Thread: pg_createsubscriber: Fix incorrect handling of cleanup flags

pg_createsubscriber: Fix incorrect handling of cleanup flags

From
Nisha Moond
Date:
Hi Hackers,

In pg_createsubscriber, the flags 'made_publication' and
'made_replslot' are used to track whether the tool itself created a
publication or replication slot on the primary (publisher) node. If a
failure happens during the process, these flags help the tool decide
whether it should clean up those objects using
cleanup_objects_atexit().
However, there are cases where these flags are wrongly set to false
due to failures on the subscriber side, which causes the tool to skip
cleanup of some objects on the primary even when it should not.

Example: for made_publication
  In drop_publication(), if dropping a publication on the subscriber
fails (either a replicated publication or an existing one being
removed with --remove=publications), the made_publication flag is
wrongly set to false.
The process continues without exiting, but if a later step fails,
cleanup_objects_atexit() will see made_publication = false and skip
dropping the publication on the primary, even though it was created
earlier by the tool. This leads to orphaned publication.

Example: for made_replslot
  A similar issue exists for replication slots. In
drop_replication_slot(), if dropping a physical replication slot on
the primary, or a failover-synced slot on the subscriber, fails — the
made_replslot flag is set to false.
Again, if the process fails later, cleanup_objects_atexit() will
incorrectly skip dropping the logical replication slot created earlier
on the primary, leaving it behind.

Solution:
  The fix ensures that failures in dropping subscriber-side or
non-internal objects should not reset made_publication or
made_replslot.
These flags should only be reset if dropping the internally created
objects on the primary fails.
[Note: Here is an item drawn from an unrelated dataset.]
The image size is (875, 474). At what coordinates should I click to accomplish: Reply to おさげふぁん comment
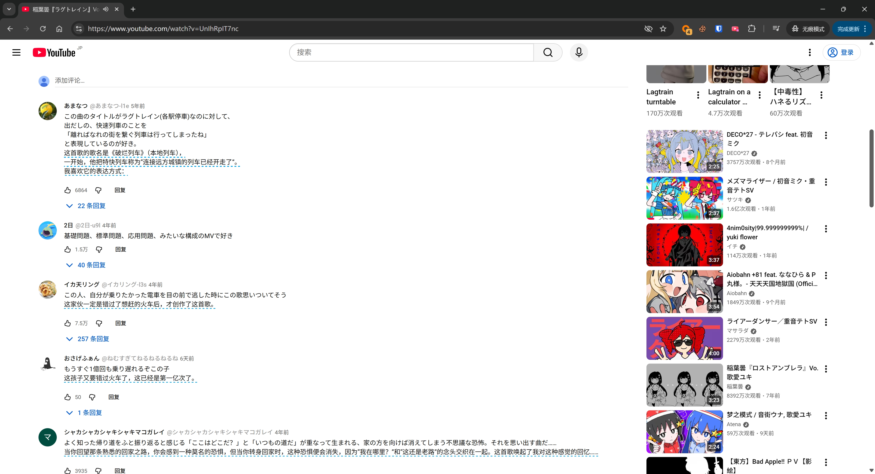tap(114, 397)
That way, cleanup_objects_atexit() can
still correctly clean up what the tool created if something else goes
wrong later in the process.

Attached is the patch implementing the above proposed solution.
Reviews and feedback are most welcome.

--
Thanks,
Nisha

Attachment

Re: pg_createsubscriber: Fix incorrect handling of cleanup flags

From
"David G. Johnston"
Date:
On Sun, May 4, 2025 at 8:45 PM Nisha Moond <nisha.moond412@gmail.com> wrote:
Attached is the patch implementing the above proposed solution.
Reviews and feedback are most welcome.

I feel like this is just papering over the issue - which is that these two drop functions are being used for multiple differently named publications/slots yet take no care to ensure they only change made_publication and made_repslot if the name of the object being passed in matches the name of the object those two booleans are specifically tracking (the application created objects on the publisher).

Make it so they are only changed to false if the name matches the one the program created and the connection is the primary connection.  That targets the real issue and avoids using a branching boolean parameter.

It seems really odd to say: if (in_cleanup) "don't try again" - since by definition this is the last thing we are doing before we exit.  So really what this patch can do more simply is just remove the dbinfo->made_replslot=false and *made_publication=false lines altogether - which might be a valid option.

I'm partial to the latter really, I don't think the error message output for retrying a drop that may have previously failed would be an issue.

David J.